Examples: We have included two generic cases in which an author would need to provide alt-text.
- Photograph/illustration: Describe what is shown. (Examples: A woman smiling with short brown hair and glasses from the shoulders up. OR A dog sits on the foreground with a sign that reads “No loitering” with a forest in the background.)
- Graph/diagram: Say what kind of graph or diagram is being shown (if applicable) and describe what is being measured/compared. Reminder, if the details of the graph/diagram are already described in the figure caption, it doesn’t necessarily have to be repeated in the alt-text. (Examples: A bar graph titled “Average cats per city” comparing the number of cats per household on the y-axis and the names of different cities on the x-axis. The cities include Columbus, Phoenix, Toronto, and Sacramento.)
Peer Review Process
All articles and creative works are reviewed by peers who have the appropriate knowledge and expertise. When we receive a new submission at DSQ we read it first, as editors, and then determine 2-4 peer reviewers for each submission. We contact those reviewers and begin by requesting a review back in 4 weeks time. Reviewers don't always respond quickly (or even agree to do the review) and thus, additional reviewers, or nudges for initial reviewers, must often follow. It is not uncommon for the peer review process to take up to 6 months although we do our best to move a new submission through the process as quickly as possible.
If you have not heard anything back from the DSQ editors on the status of your submission in 8-12 weeks time, you should always feel free to contact us and we will update you regarding the review process for your submission.
Once we have reviews back, we read those reviews and the original submission once again; we make careful consideration in our regular editorial meetings about the next steps forward.
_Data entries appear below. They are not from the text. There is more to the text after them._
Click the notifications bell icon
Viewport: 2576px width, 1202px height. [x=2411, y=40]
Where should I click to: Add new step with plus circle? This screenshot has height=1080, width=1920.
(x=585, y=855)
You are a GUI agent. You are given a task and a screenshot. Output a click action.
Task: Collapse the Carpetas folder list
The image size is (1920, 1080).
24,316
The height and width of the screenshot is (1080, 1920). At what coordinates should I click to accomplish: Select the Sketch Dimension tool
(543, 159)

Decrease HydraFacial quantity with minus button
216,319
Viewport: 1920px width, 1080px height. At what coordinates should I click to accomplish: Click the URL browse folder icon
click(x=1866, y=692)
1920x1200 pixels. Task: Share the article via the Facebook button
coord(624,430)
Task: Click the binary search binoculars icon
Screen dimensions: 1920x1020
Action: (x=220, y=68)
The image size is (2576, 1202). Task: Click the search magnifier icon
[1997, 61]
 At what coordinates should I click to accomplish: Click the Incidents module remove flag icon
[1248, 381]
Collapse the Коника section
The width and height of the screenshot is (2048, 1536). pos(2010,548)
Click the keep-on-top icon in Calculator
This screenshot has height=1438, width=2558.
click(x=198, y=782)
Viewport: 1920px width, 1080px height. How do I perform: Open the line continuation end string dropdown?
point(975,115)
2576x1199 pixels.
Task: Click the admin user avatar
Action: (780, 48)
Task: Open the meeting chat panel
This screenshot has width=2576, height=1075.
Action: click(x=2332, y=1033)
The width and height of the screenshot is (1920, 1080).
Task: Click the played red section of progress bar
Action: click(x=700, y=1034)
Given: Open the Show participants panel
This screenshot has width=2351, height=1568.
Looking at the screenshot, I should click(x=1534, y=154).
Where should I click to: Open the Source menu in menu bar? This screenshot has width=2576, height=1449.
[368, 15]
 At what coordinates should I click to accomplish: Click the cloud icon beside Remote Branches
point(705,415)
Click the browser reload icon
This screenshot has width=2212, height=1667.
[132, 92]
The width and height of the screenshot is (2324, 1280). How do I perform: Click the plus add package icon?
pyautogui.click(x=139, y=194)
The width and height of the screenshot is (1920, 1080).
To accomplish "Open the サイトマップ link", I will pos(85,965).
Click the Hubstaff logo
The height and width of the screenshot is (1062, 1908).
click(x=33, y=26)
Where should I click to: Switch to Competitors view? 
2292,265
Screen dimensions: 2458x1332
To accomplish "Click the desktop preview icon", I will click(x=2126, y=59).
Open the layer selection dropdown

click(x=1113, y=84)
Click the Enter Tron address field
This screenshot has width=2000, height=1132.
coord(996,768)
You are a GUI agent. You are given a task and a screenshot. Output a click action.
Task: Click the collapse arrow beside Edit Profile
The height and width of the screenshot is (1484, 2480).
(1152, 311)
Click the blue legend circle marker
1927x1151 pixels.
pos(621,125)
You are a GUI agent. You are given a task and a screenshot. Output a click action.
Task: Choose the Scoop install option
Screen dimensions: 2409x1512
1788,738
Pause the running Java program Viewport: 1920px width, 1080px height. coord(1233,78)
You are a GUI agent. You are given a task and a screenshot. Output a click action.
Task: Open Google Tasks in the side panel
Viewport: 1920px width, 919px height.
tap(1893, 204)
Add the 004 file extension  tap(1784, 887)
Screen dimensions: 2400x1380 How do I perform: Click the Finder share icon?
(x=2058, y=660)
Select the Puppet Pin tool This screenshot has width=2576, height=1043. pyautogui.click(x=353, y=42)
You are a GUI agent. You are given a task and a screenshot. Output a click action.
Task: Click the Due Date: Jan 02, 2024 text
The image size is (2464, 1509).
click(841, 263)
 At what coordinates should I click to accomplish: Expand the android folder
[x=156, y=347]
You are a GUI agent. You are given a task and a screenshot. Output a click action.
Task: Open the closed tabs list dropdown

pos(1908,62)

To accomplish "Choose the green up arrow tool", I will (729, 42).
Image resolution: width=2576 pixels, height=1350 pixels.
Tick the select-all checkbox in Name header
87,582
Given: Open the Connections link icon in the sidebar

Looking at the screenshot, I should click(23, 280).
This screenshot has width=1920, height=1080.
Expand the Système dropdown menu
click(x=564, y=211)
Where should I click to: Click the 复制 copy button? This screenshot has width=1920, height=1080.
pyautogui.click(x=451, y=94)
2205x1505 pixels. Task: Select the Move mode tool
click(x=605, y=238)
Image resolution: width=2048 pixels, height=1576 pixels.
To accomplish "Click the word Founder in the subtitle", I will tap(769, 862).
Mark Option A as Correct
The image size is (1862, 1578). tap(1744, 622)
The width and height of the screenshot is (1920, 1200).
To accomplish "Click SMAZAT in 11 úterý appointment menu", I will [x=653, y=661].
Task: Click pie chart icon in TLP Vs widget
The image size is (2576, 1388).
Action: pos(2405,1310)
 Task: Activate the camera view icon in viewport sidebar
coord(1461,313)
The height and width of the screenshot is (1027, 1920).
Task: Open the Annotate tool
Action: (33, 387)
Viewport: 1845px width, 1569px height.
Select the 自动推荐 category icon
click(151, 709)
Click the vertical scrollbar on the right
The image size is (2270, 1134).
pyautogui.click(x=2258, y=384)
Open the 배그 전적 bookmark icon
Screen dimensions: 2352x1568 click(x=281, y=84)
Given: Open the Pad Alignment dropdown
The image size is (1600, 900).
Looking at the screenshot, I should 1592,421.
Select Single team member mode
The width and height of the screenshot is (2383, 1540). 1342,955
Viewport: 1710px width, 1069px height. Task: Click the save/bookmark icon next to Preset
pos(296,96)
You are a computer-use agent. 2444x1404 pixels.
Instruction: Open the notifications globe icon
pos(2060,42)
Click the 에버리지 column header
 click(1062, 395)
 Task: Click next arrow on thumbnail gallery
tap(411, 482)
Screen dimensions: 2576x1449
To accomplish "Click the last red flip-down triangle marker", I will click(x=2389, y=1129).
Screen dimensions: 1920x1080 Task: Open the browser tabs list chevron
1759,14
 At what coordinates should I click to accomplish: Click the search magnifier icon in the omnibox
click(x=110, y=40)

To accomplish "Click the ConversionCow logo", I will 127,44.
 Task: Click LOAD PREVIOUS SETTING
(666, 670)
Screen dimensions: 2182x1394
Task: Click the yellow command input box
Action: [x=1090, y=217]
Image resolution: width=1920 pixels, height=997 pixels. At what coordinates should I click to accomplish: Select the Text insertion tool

A DSQ Editorial Decision Letter then goes back to the author/s. If it is a Revise & Resubmit, we indicate the extent of those revisions (and include the original peer reviewer comments). We generally ask for a revision in 3 month's time; we also ask that such revisions also include a cover letter from the author/s that details the revisions that were made.
Final publication decisions are made by the Editor/s based on information gathered from the peer reviews and the success and extent of the revision that is re-submitted.
DSQ Special Issue Proposal Guidelines
The editors of Disability Studies Quarterly are happy to consider proposals for a special issue. Proposals should include:
- A five hundred-word abstract outlining your topic, current research and issues in the field, and the gaps in research your issue hopes to address. You may add additional length to highlight your experience as editors and describe your approach to editing and working with authors and manuscripts.
- A short CV for the special issue editor(s). This should also highlight your editing accomplishments.
- A one-page Call for Papers.
- A plan for soliciting and collecting scholarship from a wide range of academics, activists (if appropriate), and independent scholars.
- A plan for soliciting participants in the peer review process. Normally we expect Guest Editors to use DSQ's Online Journal System (OJS) to manage their editorial workflow.
- A narrative project timeline with realistic completion dates for all phases of the project.
It is the responsibility of Guest Editors, once selected, to solicit submissions, arrange for peer reviews, referee the peer review process, make appropriate selections of quality pieces, copyedit selected articles, and work within the DSQ database to manage the editorial workflow and submit publication-ready materials. Please submit full contact details for all contributors. Guest Editors are expected to update DSQ editors regularly on the progress and process of the special issue.